**Página**:
━━━━━━
05 mayo, 2015

I. CREEMOS EN EL HOMBRE (continuación de 'Ministros de la Nueva Alianza')


I. CREEMOS EN EL HOMBRE

La Escritura abre su historia de salvación con una palabra fundante sobre la creación y sobre el hombre. El hombre, nos dice el primer relato de la creación,  es creado «a imagen y semejanza de Dios» y es «bendecido» por Dios. Una antropología cristiana no puede partir de una condena a priori de lo humano, ni de una visión catastrofista sobre las posibilidades del hombre.


Las respuestas son variadas en nuestra cultura. Sólo nos vamos a fijar ahora en la propuesta cristiana.


Somos criaturas y somos libres, por designio de Dios, pero marcados por las contradicciones: estamos marcados por la fragilidad y la limitación, sin embargo estamos llenos de posibilidades. Estamos en construcción, pero con esperanza ciertas de que tenemos futuro. No podemos caer en un pesimismo anticristiano. El hombre salió «bueno» de las manos de Dios, pero pronto el barro se quebró. Esta fragilidad que llevamos inscrita, no invalida ni impide el designio de Dios.
La condición humana es frágil y falible. No es sólo una palabra de la Escritura, sino que la podemos constatar en el devenir diario y universal.
La persona no nace tampoco «acabada», sino que «se hace» en un continuo combinado de esfuerzo en la acción, de la relación que rompe la soledad y de la escucha que abre posibilidades inesperadas. 
Es más, por ser creados «a imagen y semejanza de Dios», sólo en Dios nos podemos reconocer y, dicho de otra forma, sólo nos reconocemos cuando respondemos a su llamada. La vocación de todo hombre es la divina, aun cuando él pretenda lo contrario. La vocación arranca de él y no del hombre; éste debe responder a ella, pudiéndola incluso malograr:

‘Cristo murió por todos, y la vocación suprema del hombre en realidad es una sola, es decir, la divina’ (Gaudium et Spes 22).


La espiritualidad, por tanto, debe posibilitar el desarrollo de esta vocación divina, que el sacerdote comparte con todo hombre, sea o no cristiano. De hecho, la acción del Espíritu Santo es la de conducir a todo hombre a la Pascua del Hijo:

‘Debemos creer que el Espíritu Santo ofrece a todos la posibilidad de que, en la forma de sólo Dios conocida, se asocien a este misterio Pascual’ (…)

El Espíritu vino sobre la carne para acostumbrarla, como diría san Ireneo, a vivir su vocación divina. La vida en el Espíritu, lejos de ser una negación del ser humano, es su máxima posibilidad. Una espiritualidad que fuera en contra de la condición humana no sería cristiana, pues no desarrollaría la vida de Cristo en la persona. ‘Hacer ángeles no es lo que se propone una espiritualidad, sino desarrollar el ser humano de acuerdo con el dinamismo del hombre plenamente revelado en Cristo’[i] El seguimiento de Cristo, hombre nuevo y perfecto, debe desarrollar a la persona.
━━━━━━
Según la página «Creemos en el hombre», ¿cómo es creado el hombre en el primer relato de la creación? Los datos que vienen a continuación son material independiente de la página.

**Extracto de datos**:
━━━━━━
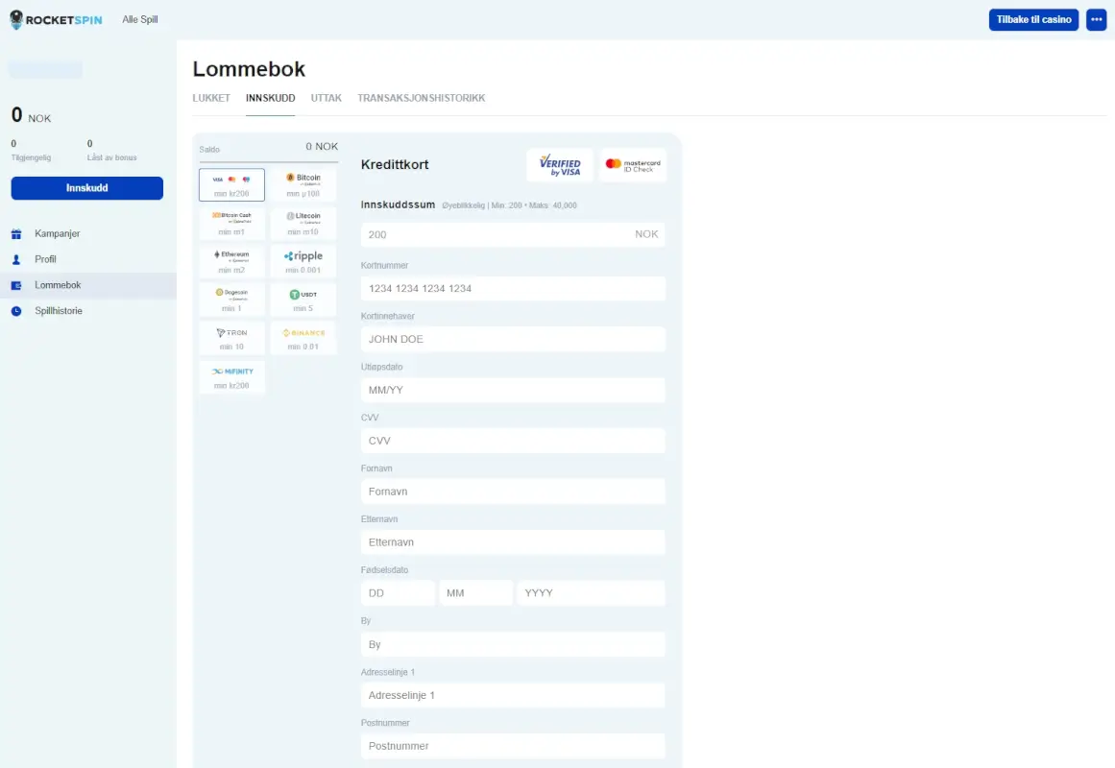Click the RocketSpin logo
Viewport: 1115px width, 768px height.
(x=56, y=19)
━━━━━━
**Respuesta**:
Es creado «a imagen y semejanza de Dios» y es «bendecido» por Dios.